At the upcoming World Conference on International Telecommunications (WICT) in Dubai this December 3-14, governments from all over the globe will work on updating the global policies that govern the Internet—policies that haven’t been revised since 1988. (Wow.)
As part of dusting off these regs, ETNO, an association of European carriers that includes Deutsche Telekom, Telecom Italia, U.K.-based Vodafone, and Spain’s Telefonica, are pushing a new rule, the so-called “sending party network pays.” It would force content providers to pay fees in proportion to the amount of bandwidth their content uses.
ETNO says it is simply trying to create a “sustainable model for the Internet.” Essentially, the telecoms are looking to pass on the cost of providing bandwidth for heavy use services, such as video streaming and multimedia—and it’s pretty clear that they are aiming at big U.S.-based players such as Google, Netflix, iTunes, and Facebook.

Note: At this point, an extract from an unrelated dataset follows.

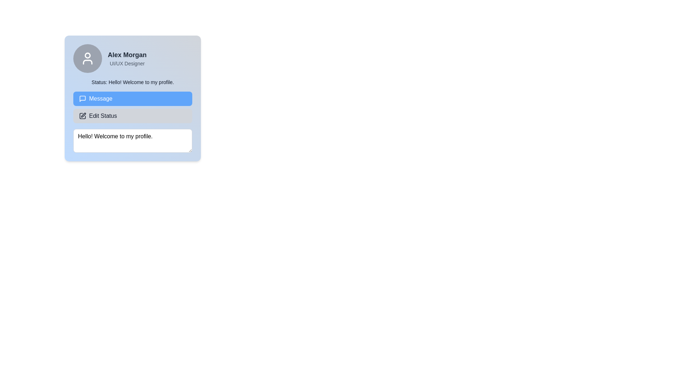  I want to click on the chat bubble icon within the blue 'Message' button located on the left side of its text, so click(83, 98).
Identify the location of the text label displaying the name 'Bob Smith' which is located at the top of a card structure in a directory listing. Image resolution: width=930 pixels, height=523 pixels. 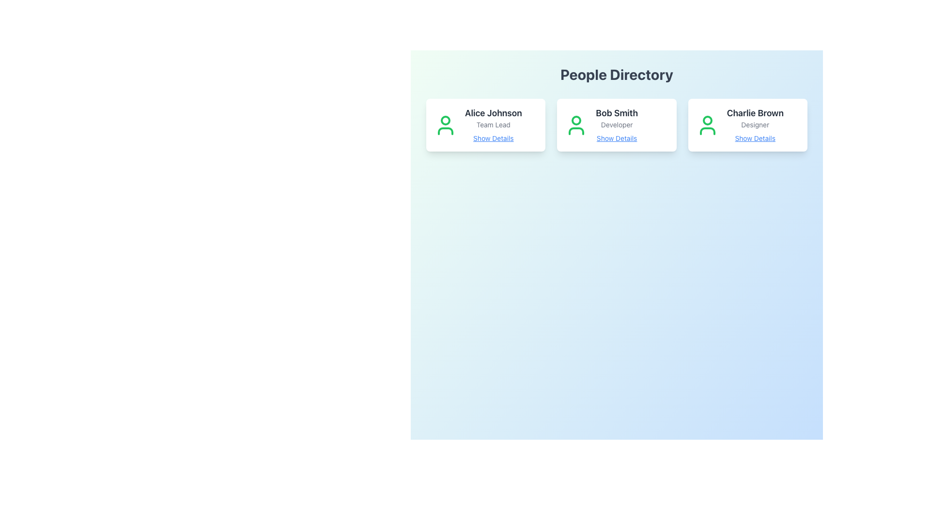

But many analysts and U.S. policy makers say these costs would ultimately be passed onto users, raising connection prices and making Internet access akin to making a high cost international telephone call.
The ETNO rule change will not just put the squeeze on users in Europe and the U.S.—it could kill the advance of innovation and digital inclusion in the developing world. Raised costs would disproportionately affect users with lower incomes, and new Internet ventures would be faced with a success penalty: a sudden jump in Internet traffic would come with a jump in costs. This would be daunting enough for a Silicon Valley start up—just imagine what it would mean for one in the Silicon Savannah.
In September, think tank leader Rohan Samarajiva urged African leaders to stand against the proposal at a WICT prep meeting in Ghana:
“The door would be opened for the creation of top-down, inflexible international regulatory regime for the Internet, much in conflict with the current framework that has enabled growth in access, innovation, entrepreneurship, and economic activity,” he said.
Samarajiva is one of many voices raised against this questionable proposal. In fact, it’s hard to find anyone outside of the European telecoms who are for it. Is it likely that these carriers are only shooting themselves in the foot? Well, if this regulation succeeds and stops the nascent tech revolution in Africa by raising costs, the carriers will lose millions of potential customers on the continent and in developing countries worldwide.
If ETNO’s regulation stifles innovation as well, the Internet will slowly lose value. Because without video and other features that push bandwidth limits, online development will stagnate. And the only free Internet content left will be photographs of cute kittens.